Upon dispensing the toric GP, it was evident that there was still a significant degree of edge lift inferiorly and the lens was still very unstable—not due to the astigmatism of the graft, but rather the significant curve change at the donor-host interface.
1. Corneal topography demonstrates 18.00D of fairly regular astigmatism.
2. Corneal mires indicate dramatic change in curvature from graft to host.
3. Mini-scleral lens fit on this patient.
We discussed the options again, including the use of other types of contact lenses (such as hybrids and sclerals), laser vision correction or relaxing incisions for the astigmatism. We decided on a larger diameter lens that was fitted to the sclera, thus taking the irregularity of the astigmatism and the interface out of play. After trial fitting a variety of semi- and mini-scleral lenses, we ordered him the DigiForm Scleral (Truform Optics) from the “N” series in a base curve of 7.10mm, power of -10.75D and diameter of 15.0mm with no fenestration in Boston XO2 material (see figure 3).
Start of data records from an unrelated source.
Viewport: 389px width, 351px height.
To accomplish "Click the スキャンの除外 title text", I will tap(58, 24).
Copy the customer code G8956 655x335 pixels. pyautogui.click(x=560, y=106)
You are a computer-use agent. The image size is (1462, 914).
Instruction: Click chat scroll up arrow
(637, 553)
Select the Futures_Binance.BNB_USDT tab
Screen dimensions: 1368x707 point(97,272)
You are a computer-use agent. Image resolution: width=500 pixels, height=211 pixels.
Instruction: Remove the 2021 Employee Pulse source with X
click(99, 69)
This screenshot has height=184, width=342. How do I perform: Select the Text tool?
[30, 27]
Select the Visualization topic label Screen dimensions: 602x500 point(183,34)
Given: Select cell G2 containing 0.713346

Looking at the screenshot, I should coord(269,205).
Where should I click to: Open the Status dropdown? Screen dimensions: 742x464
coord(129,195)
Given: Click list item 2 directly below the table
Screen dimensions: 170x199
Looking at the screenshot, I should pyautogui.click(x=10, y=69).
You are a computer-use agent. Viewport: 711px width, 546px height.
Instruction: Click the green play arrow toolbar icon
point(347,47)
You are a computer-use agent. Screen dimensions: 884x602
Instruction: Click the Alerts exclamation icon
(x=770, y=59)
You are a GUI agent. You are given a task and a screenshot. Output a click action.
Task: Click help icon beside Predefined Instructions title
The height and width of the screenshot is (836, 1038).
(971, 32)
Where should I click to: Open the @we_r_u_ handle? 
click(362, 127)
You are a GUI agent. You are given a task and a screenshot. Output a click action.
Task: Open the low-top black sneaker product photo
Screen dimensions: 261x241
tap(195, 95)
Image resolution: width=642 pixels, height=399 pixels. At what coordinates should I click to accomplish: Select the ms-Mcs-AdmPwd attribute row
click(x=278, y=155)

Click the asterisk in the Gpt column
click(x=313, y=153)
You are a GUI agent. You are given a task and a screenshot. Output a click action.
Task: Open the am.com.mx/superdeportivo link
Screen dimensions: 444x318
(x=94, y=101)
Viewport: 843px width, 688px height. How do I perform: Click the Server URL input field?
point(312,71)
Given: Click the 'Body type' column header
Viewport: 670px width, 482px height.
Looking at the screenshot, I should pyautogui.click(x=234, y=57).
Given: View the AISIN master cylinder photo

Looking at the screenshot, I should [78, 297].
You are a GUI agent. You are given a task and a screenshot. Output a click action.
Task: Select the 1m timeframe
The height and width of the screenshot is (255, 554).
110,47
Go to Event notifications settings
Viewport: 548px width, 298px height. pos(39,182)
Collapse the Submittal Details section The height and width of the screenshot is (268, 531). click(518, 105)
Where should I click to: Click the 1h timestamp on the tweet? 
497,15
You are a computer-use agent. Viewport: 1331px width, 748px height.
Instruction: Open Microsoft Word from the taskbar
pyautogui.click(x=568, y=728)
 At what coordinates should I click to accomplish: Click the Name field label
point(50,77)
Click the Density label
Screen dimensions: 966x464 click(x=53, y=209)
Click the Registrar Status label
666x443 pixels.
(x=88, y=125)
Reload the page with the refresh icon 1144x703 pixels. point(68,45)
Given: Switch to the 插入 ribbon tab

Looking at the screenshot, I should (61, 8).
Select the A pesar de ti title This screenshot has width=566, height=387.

With the mini-scleral lens, his left eye measured 20/20. After teaching him the proper care and handling, the lens was dispensed. He returned two weeks later for follow-up and said he was very happy with his vision and comfort and was wearing the lens up to 14 hours a day every day. Evaluating the lens after several hours of wear, it was clear that it was tight in the periphery. I reordered the lens with a flatter edge profile. Nevertheless, he was so happy with the comfort in his left eye that he requested a similar refitting for his right eye.
While in last month’s case, the patient was initially referred for a scleral lens fitting but was better served with a toric corneal lens, this case proved to be the opposite. Certainly, there are certainly cases where toric corneal lenses are beneficial for post-graft patients, but this typically occurs where astigmatism is continuous from the graft through the host. Unfortunately, a significant percentage of post PK patients have issues with curvature change at the donor-host interface and this poses a problem for corneal lenses and stability. In this example, by vaulting over the entire cornea and simply fitting the sclera, we avoid the issues of corneal astigmatism and curve change from the donor to the host tissue that caused such instability in the corneal lens fits.